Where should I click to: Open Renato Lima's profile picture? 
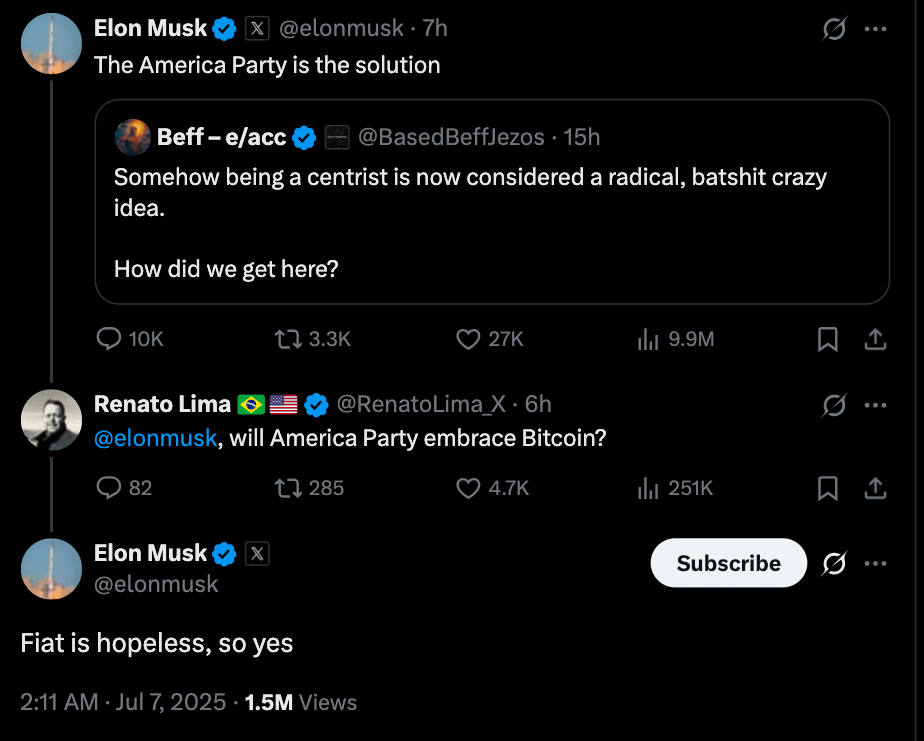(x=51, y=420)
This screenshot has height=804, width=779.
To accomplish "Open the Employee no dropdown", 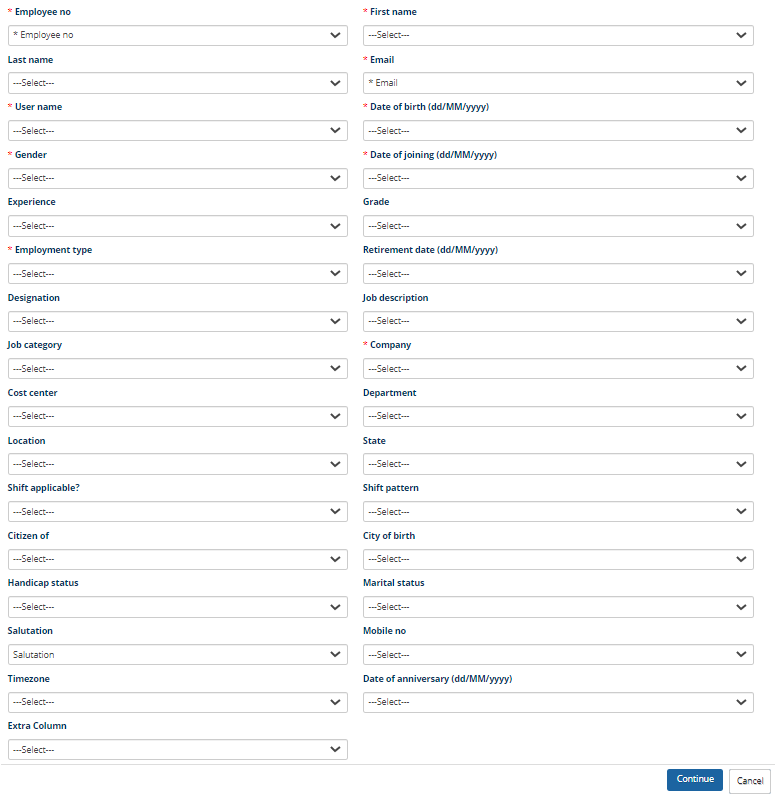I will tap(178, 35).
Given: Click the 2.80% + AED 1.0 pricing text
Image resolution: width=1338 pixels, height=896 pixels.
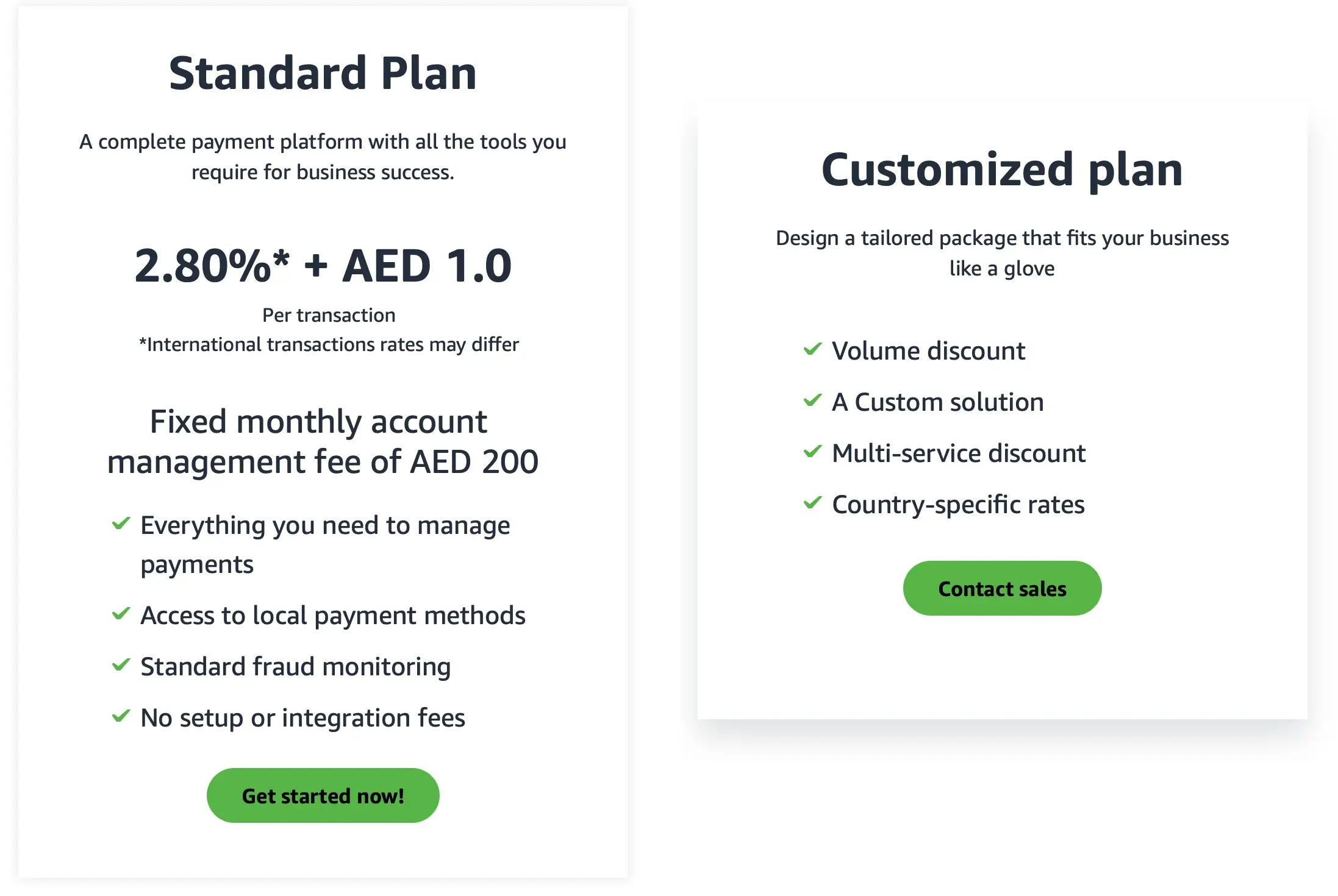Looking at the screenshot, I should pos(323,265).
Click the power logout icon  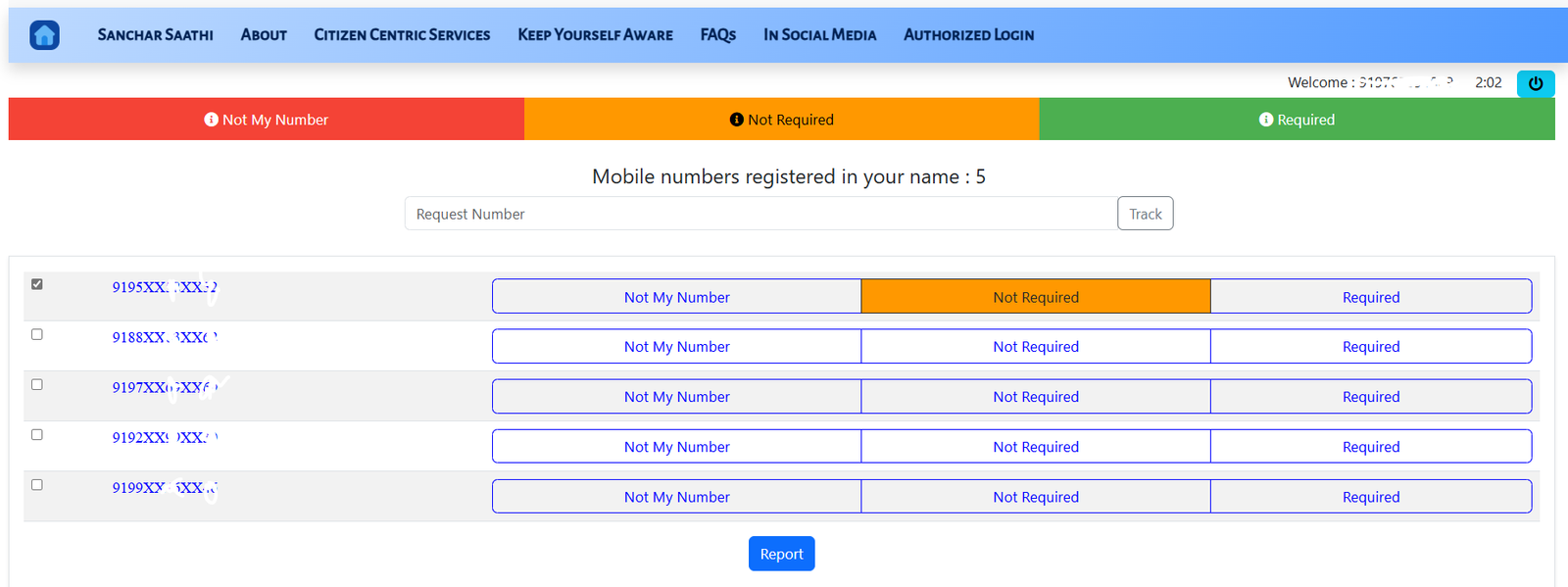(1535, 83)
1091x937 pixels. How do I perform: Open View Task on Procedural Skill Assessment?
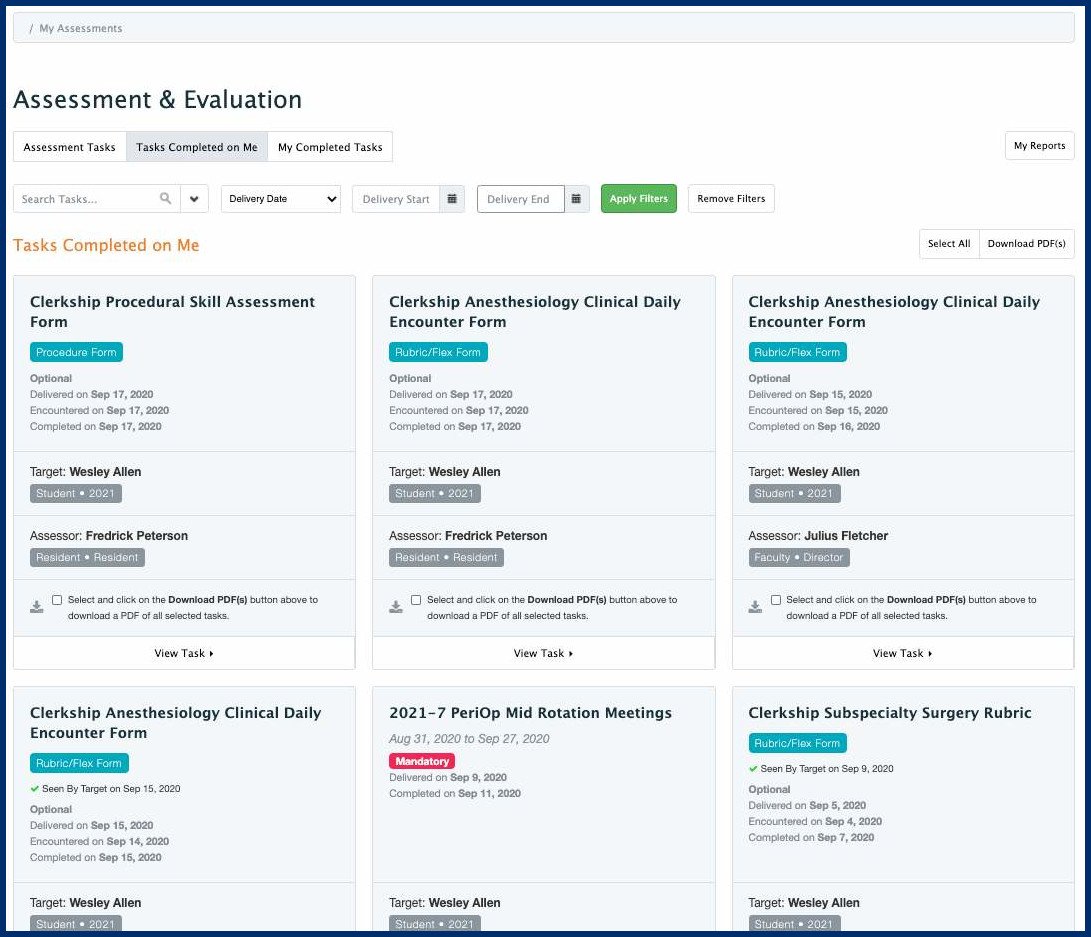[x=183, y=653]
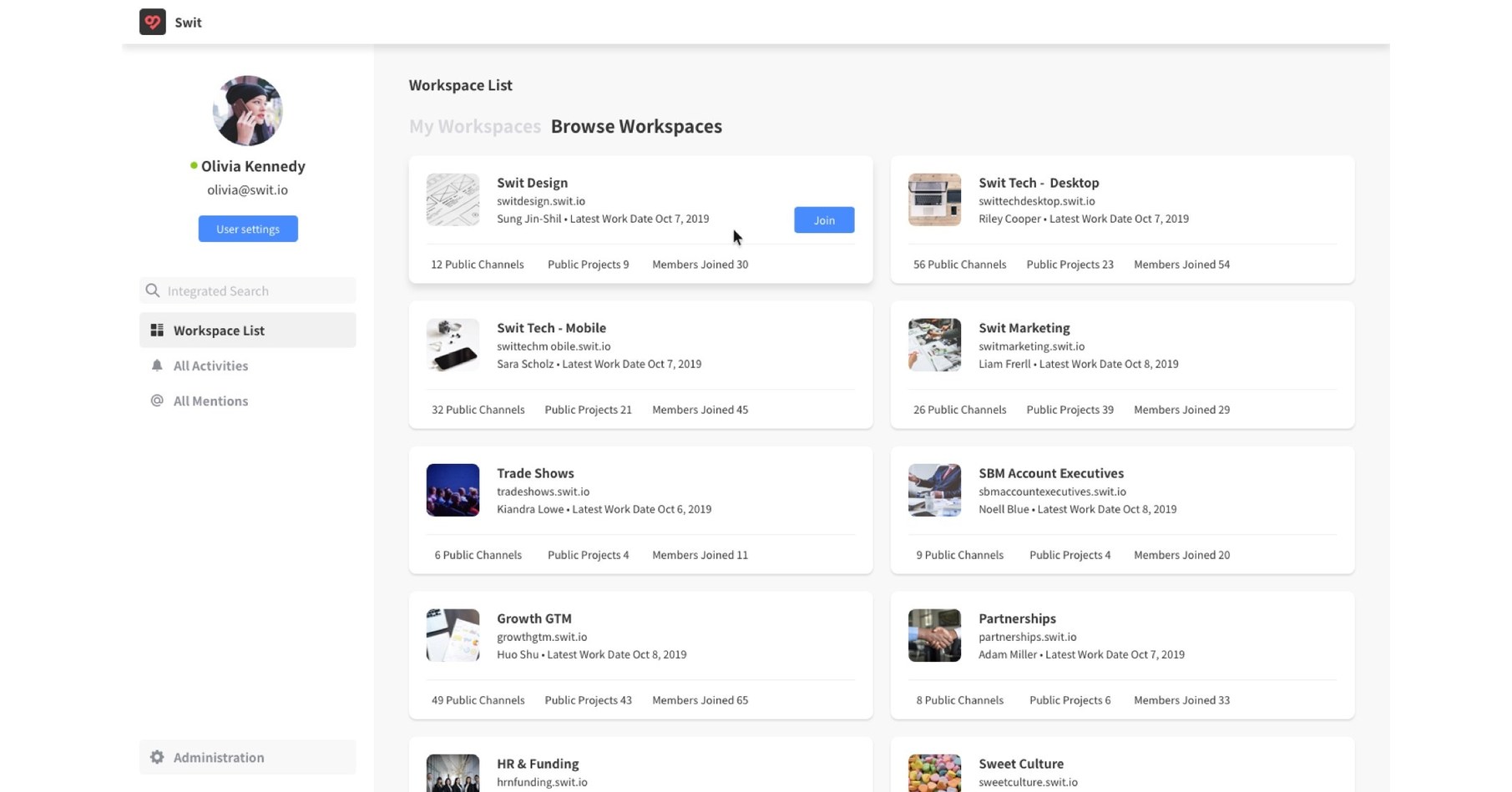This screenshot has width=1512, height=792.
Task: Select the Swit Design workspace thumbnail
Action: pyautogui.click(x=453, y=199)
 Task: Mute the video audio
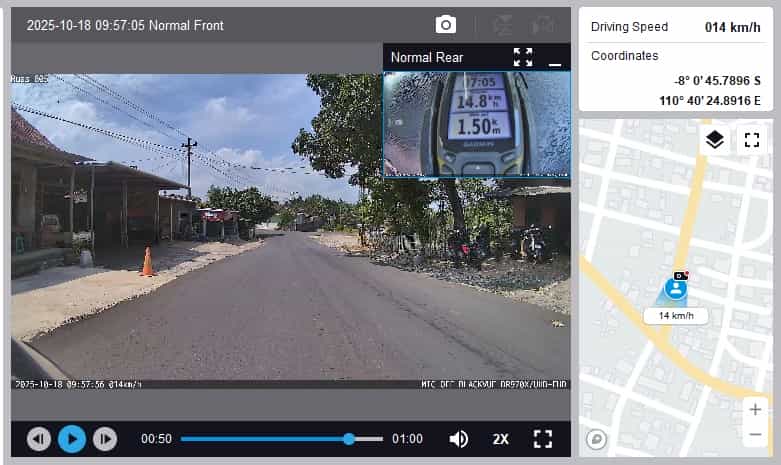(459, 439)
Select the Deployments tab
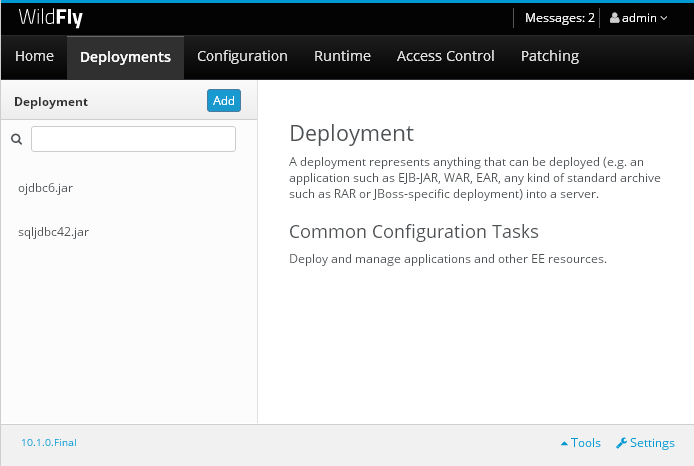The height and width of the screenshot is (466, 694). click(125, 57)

········

**Directions for this task**
In the records above, find the line that contains "Task: Mute the video audio", then write it out along with every line after it, exactly, through the last one. Leave the pictures out.

**Solution**
 Task: Mute the video audio
(459, 439)
Select the Deployments tab
The height and width of the screenshot is (466, 694). click(125, 57)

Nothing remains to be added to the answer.